Il set dei Baustelle sarà prettamente acustico, in formazione a due chitarre, due voci, pianoforte, le scarpe bianche e coordinate di frontwoman e frontman, più i cori di Lorenzo Fornabaio. L’atmosfera e la resa dei brani è coinvolgente anche se il ritmo e i giri sono mantenuti bassi e caldi, quasi fosse un’intima sessione fra amici. Soltanto sette le canzoni suonate venerdì sera, inframezzate dalle chiacchiere con Francesco e Rachele, sulla ricerca della canzone perfetta, sui bisogni di pausa per un progetto che ormai compie i 28 anni, demo incluse. Del resto il primo album esordiva con ‘Le vacanze dell’83’, si capisce quanto ampio sia il raggio dei riferimenti. I primi due brani scaldano a dovere l’atmosfera, ‘Elvis’ è un ritorno al rock più largo ed ‘Andiamo ai Rave’ e ‘Betabloccanti cimiteriali blues’ ne sono ottimi esempi. I temi dei Baustelle sono quelli inutile cercare altro: l’osservazione tassonomica e partecipata della gioventù, la frustrazione, la ricerca della libertà dei personaggi che costellano il cielo dei loro racconti.
È questo il punto di un primo passo indietro: ‘Le Rane’, anno 2010, da ‘I Mistici dell’occidente’, poetica dell’incontro e del ricordo della persona e della provincia, forse dal disco meno considerato del progetto toscano. Il pubblico è caldo, Rachele detta i battiti delle mani con il pubblico e un altro, grande e drammatico classico torna in auge: ‘La guerra è finita’ rimane di un’onesta brutale nel distruggere la gioventù e la vita: giochi di ragazzi, crescite, esperienze, scelte sbagliate. È la gioventù di chi ha 15 anni, come ‘Charlie fa Surf’, inchiodata su un banco come nell’opera di Maurizio Cattelan che glie ne ha dato il nome: “... io non voglio crescere, andate a farvi fottere”. È a questo punto che mia figlia richiama la mia attenzione alla vicinanza di sonorità con qualche canzone di Peter Pan: il collegamento mi sfugge ma in effetti, parlando di libertà, frustrazione e sofferenza il personaggio di J. M. Barrie rientra appieno in questa tensione drammatica.
Lo showcase volge ormai al termine, con ‘Contro il Mondo’ si trattiene a malapena il singalong: “…essere contro il mondo e invece averlo addosso in 120 metri quadri di parquet avere un cane, un gatto un figlio aver successo andare a leggere il giornale in un caffè…” rappresenta in qualche modo un grande vuoto nel quale i Baustelle nuotano da più di vent’anni, riuscendo a colpire le orecchie con rime puntute, melodie che si stampano in testa e musica larga e avvolgente alla quale si fa realmente fatica a resistere.

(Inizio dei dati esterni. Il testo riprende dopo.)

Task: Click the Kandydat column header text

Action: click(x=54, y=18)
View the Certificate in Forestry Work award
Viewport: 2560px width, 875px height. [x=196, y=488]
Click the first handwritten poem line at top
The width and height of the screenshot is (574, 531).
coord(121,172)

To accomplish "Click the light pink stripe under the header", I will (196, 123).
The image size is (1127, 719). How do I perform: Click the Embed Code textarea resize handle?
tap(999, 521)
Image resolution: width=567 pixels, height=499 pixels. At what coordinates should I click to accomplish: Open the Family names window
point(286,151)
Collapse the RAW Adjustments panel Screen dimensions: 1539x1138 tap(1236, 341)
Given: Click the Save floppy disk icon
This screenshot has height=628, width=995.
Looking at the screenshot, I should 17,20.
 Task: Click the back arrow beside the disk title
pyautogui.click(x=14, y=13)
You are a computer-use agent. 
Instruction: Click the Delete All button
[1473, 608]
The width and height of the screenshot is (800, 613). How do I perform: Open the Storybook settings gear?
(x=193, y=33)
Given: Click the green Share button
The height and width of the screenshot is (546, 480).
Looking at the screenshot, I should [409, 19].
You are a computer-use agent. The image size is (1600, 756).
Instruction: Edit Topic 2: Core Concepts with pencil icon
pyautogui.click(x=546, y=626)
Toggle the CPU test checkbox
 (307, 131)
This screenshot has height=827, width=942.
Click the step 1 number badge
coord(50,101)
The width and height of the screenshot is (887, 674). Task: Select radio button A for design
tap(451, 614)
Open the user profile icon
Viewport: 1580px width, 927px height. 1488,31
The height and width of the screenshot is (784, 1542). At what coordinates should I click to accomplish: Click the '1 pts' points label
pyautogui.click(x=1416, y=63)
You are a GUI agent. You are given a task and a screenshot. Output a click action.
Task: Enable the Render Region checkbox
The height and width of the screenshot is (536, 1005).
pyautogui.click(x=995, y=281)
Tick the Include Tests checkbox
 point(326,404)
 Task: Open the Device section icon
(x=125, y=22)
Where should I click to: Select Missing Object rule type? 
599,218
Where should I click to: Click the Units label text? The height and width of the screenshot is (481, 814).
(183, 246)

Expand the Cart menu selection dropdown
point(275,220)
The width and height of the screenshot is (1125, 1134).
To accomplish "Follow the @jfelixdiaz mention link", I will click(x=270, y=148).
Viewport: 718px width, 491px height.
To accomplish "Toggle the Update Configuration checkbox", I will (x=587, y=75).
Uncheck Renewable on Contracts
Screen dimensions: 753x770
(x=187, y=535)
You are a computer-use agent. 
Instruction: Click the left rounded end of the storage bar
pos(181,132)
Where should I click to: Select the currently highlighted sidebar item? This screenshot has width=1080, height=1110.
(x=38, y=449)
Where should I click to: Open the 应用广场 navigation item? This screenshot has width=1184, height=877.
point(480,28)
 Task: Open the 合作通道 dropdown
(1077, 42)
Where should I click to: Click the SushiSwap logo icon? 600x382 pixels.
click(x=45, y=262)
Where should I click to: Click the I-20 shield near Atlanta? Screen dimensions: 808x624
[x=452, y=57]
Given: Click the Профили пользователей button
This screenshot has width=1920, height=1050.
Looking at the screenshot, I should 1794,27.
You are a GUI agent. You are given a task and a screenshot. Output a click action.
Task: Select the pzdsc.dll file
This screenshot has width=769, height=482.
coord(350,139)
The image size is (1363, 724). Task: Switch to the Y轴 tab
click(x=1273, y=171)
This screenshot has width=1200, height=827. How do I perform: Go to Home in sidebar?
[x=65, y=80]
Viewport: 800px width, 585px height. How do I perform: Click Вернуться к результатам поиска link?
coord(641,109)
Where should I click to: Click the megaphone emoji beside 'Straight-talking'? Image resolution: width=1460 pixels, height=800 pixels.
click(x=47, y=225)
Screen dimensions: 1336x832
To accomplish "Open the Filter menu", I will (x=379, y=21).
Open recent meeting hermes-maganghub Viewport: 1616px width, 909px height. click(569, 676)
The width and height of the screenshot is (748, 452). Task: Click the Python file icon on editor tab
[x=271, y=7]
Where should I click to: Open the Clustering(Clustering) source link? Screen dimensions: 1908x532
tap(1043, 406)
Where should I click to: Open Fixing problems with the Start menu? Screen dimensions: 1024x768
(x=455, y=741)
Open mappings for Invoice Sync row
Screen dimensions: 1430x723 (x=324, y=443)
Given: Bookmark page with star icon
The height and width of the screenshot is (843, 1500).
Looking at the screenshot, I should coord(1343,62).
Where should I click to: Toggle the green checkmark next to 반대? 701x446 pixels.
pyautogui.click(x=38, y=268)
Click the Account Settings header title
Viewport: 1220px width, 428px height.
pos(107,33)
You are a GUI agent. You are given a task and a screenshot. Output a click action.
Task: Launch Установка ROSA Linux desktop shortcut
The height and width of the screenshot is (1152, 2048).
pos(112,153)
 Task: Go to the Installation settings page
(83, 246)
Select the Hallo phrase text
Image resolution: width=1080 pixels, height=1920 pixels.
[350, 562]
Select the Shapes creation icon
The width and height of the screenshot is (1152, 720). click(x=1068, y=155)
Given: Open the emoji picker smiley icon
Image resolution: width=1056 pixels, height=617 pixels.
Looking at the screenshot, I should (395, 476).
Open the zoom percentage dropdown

La chiusura è dedicata a ‘Gomma’, dall’esordio, con Rachele che raggiunge il piano per dare il là al giusto ritmo, atmosfera tirata, aria da fotoromanzo virato in nero. Chi c’era allora rimane toccato chi è arrivato dopo non può resistere a un set forzatamente troppo breve per quanto avremmo voluto.
A questo punto, dopo questi due appuntamenti a distanza di un decennio, Lugano deve ai Baustelle un concerto consono, in grado di permettergli di spiegare ali, arrangiamenti e il rock che li rappresenta in questa loro ultima fase. I presupposti ci sono tutti e questa serata si è dimostrata un ottimo aperitivo per quello che potrebbe essere uno show in grado di rimanere impresso nella nostra memoria, a dimostrazione del fatto che, come citato dallo stesso Bianconi durante uno scambio con Verga durante la serata, di qualità nella musica italiana attuale ce n’è molta, e Lugano dista meno di trenta chilometri dalla penisola.